*Reading passage*:

----------

Kevin Fox Gotham, Daniel Bruce Kennedy, in Practicing Forensic Criminology, 2019

Criminalistics and Forensic Criminology

Forensic criminologists are not criminalists. Criminalists practice criminalistics, which is a field of forensic investigation that emphasizes individualization and pattern matching, for example, the effort to associate a crime scene mark or object with its source. Criminalistics involves the comparison of fingerprints, handwriting, bitemarks, voiceprints, toolmarks, firearms, tire prints, shoe prints, and so on. The goal of criminalistics investigation is to link a latent fingerprint, a writing, a bitemark, a bullet, or similar objects to the one and only finger, writer, teeth, gun, or other specific object that made the markings. The objective of forensic identification science is individualization, “[t]he process of placing an object in a category which consists of a single, solitary unit. Individualization implies uniqueness” (Thornton and Peterson, 2008, p. 71). The crime scene investigation techniques of individualization and pattern matching are popular within the forensic fields of fire, arson and explosives, gunshot residue, comparative bullet lead analysis, and aspects of forensic pathology. While many forensic criminologists have a basic understanding of criminalistics they seldom develop such a mastery as to consider themselves experts in its practice.

There are four major differences between forensic criminologists and criminalists.

----------

*Data excerpt*:
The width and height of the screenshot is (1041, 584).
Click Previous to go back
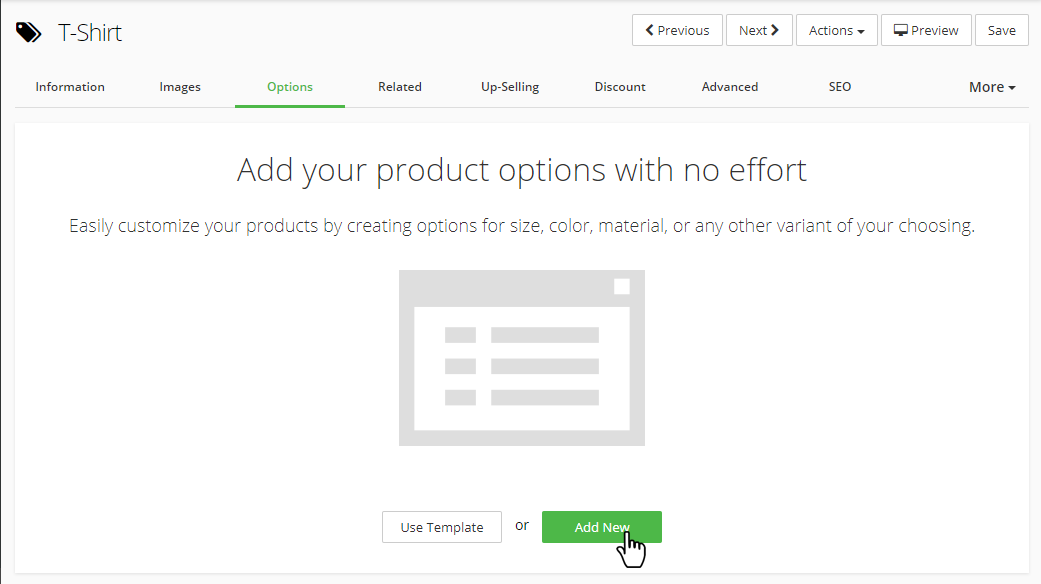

----------

*Directions*:
#1 In the passage on criminalistics and forensic criminology, what does individualization imply?
#2 Please pick up the passage on criminalistics and forensic criminology after its last sentence and keep writing.

*Answers in order*:
#1 Uniqueness.

#2
First, forensic criminologists conduct thorough, objective, and detailed investigations using the scientific method. They use social science techniques to make observations, formulate hypotheses, gather data to test hypotheses, and develop theories and explanations of crime events. In contrast, the subfields and investigative techniques of criminalistics have come under heated criticism in recent years with critics stigmatizing them as “nonscience” approaches (Saks and Faigman, 2008, p. 168). According to an oft-cited National Research Council (NRC) (2009) report, in nonscience forensic disciplines, “forensic science professionals have yet to establish either the validity of their approach or the accuracy of their conclusions, and the courts have been utterly ineffective in addressing this problem” (p. 109). The NRC report found that “no forensic method has been rigorously shown to have the capacity to consistently, and with a high degree of certainty, demonstrate a connection between evidence and a specific individual or source” (p. 7). “The simple reality,” as noted by the NRC, “is that the interpretation of forensic evidence is not always based on scientific studies to determine its validity” (pp. 7, 8). Saks and Faigman (2008) point out that criminalistics investigators rarely use the scientific method in their research or submit their findings for peer review.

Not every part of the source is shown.